:: AUFGABE ::
Schreiben Sie aus dem Textauszug über die Trikots der Nationalmannschaften den Abschnitt wortgetreu ab, der mit „Bei der EM 2016“ beginnt und bis einschließlich „den Kreationen gesprochen.“ reicht.

:: TEXTAUSZUG ::
„Waldmeister” statt Weltmeister? Für die Auswärtstrikots der DFB-Auswahl gab es reichlich Spott, als sie im November 2015 vorgestellt wurden. Das Outfit in Khaki- und Grün-Tönen trifft längst nicht jedermanns Geschmack. Bei sämtlichen User-Umfragen im Internet schneidet das deutsche Auswärtstrikot schlecht ab; mindestens Dreiviertel der Fans finden es „hässlich“.
Bei der EM 2016 in Frankreich war die umstrittene Adidas-Kreation nicht zu sehen. Eine andere bekam umso mehr Häme ab: die Away-Kollektion der spanischen Nationalmannschaft. „Sieht aus, als wäre Real Madrid in Paella gefallen“, wurde in den sozialen Netzwerken über die weißen Trikots mit den gelben, orangen und roten Dreiecke gelästert.
Da stellt man sich doch die Frage: Wer designt solche Trikots und warum?
ISPO.COM hat mit dem Experten für Farben, Material und Trends von DFB-Ausrüster Adidas, Vincent Lecrosnier, über den tieferen Sinn hinter den Kreationen gesprochen.

:: ANGEZEIGTE INFORMATIONEN ::
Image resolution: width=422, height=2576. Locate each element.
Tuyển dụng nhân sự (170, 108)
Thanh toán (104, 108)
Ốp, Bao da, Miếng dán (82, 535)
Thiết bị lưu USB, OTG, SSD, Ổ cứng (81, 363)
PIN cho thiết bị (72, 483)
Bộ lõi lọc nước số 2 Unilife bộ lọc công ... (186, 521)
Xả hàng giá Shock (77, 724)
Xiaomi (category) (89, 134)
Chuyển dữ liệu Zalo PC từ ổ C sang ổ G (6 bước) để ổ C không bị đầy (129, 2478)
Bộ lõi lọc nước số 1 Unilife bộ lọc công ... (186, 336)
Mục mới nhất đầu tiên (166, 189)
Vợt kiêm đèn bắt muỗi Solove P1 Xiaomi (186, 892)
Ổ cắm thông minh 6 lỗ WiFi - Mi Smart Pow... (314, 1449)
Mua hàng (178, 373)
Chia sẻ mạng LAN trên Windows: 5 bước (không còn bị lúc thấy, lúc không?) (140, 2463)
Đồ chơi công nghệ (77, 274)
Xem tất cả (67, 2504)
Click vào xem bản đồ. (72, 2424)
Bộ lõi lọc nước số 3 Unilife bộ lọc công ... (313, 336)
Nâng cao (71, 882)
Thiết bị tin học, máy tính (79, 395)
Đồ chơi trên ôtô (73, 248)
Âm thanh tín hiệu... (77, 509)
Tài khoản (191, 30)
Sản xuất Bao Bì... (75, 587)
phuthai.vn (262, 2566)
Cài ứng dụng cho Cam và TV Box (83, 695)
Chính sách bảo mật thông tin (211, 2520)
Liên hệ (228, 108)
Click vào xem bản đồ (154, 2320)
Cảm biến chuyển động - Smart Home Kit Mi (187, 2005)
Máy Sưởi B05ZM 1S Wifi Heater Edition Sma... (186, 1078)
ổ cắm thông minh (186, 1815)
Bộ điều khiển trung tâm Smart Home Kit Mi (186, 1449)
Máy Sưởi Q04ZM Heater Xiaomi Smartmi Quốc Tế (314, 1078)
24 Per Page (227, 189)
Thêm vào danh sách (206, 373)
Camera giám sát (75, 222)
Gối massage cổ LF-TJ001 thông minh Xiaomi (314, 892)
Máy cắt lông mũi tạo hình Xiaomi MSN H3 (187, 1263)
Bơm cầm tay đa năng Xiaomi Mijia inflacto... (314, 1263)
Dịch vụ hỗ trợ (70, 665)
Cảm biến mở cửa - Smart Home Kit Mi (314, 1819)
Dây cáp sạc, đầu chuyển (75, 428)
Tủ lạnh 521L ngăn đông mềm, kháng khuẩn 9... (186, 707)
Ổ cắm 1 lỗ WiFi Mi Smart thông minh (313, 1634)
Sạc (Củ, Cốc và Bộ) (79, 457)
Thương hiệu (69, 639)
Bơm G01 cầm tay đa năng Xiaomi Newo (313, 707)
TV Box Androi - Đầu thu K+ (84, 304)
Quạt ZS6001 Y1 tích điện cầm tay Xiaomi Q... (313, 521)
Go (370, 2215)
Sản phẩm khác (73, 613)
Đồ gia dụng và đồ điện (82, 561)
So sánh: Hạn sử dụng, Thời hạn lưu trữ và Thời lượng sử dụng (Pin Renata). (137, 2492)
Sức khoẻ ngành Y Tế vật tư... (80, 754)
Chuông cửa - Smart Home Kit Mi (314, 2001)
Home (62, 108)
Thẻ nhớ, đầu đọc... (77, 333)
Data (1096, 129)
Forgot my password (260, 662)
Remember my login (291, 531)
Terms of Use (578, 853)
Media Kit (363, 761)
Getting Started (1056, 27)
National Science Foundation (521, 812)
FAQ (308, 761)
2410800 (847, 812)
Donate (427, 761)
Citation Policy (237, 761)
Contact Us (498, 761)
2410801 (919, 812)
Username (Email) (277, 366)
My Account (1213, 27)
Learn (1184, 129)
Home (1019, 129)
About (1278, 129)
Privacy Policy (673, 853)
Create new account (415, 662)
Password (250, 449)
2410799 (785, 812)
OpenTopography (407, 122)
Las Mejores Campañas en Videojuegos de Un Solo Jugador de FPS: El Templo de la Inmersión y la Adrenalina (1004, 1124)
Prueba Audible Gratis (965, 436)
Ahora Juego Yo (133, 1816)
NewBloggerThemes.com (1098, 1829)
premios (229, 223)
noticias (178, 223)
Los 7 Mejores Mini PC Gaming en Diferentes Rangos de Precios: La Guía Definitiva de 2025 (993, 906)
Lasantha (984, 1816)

:: LÖSUNG ::
Bei der EM 2016 in Frankreich war die umstrittene Adidas-Kreation nicht zu sehen. Eine andere bekam umso mehr Häme ab: die Away-Kollektion der spanischen Nationalmannschaft. „Sieht aus, als wäre Real Madrid in Paella gefallen“, wurde in den sozialen Netzwerken über die weißen Trikots mit den gelben, orangen und roten Dreiecke gelästert.
Da stellt man sich doch die Frage: Wer designt solche Trikots und warum?
ISPO.COM hat mit dem Experten für Farben, Material und Trends von DFB-Ausrüster Adidas, Vincent Lecrosnier, über den tieferen Sinn hinter den Kreationen gesprochen.